Investigating Why Contrastive Learning Benefits Robustness Against Label Noise
This work addresses the problem of noisy labels in deep learning for researchers and practitioners, providing theoretical insights and empirical gains, though it is incremental as it builds on existing contrastive learning methods.
The paper investigates why contrastive learning improves robustness against label noise, proving that it yields representations with prominent singular values aligned to clean labels, enabling effective learning without overfitting noise, and demonstrates state-of-the-art performance with accuracy increases of up to 27.18% on datasets like CIFAR-10 under extreme noise.
Self-supervised Contrastive Learning (CL) has been recently shown to be very effective in preventing deep networks from overfitting noisy labels.

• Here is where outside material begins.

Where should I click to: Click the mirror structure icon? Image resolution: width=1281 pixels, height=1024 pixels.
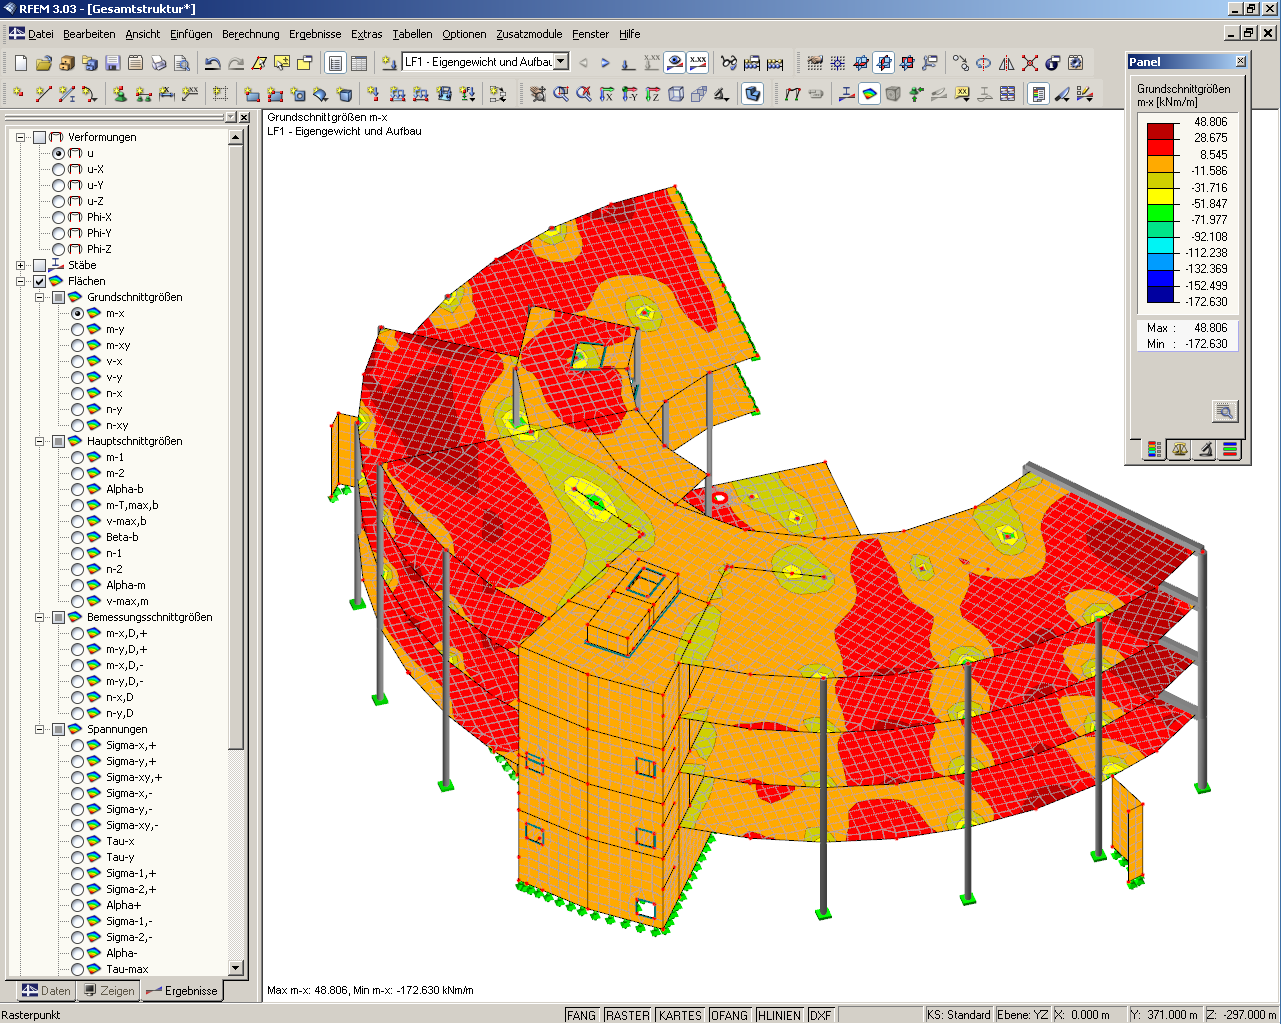pos(1006,62)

Despite its empirical success, the theoretical understanding of the effect of contrastive learning on boosting robustness is very limited. In this work, we rigorously prove that the representation matrix learned by contrastive learning boosts robustness, by having: (i) one prominent singular value corresponding to each sub-class in the data, and significantly smaller remaining singular values; and (ii) {a large alignment between the prominent singular vectors and the clean labels of each sub-class. The above properties enable a linear layer trained on such representations to effectively learn the clean labels without overfitting the noise.} We further show that the low-rank structure of the Jacobian of deep networks pre-trained with contrastive learning allows them to achieve a superior performance initially, when fine-tuned on noisy labels. Finally, we demonstrate that the initial robustness provided by contrastive learning enables robust training methods to achieve state-of-the-art performance under extreme noise levels, e.g., an average of 27.18\% and 15.58\% increase in accuracy on CIFAR-10 and CIFAR-100 with 80\% symmetric noisy labels, and 4.11\% increase in accuracy on WebVision.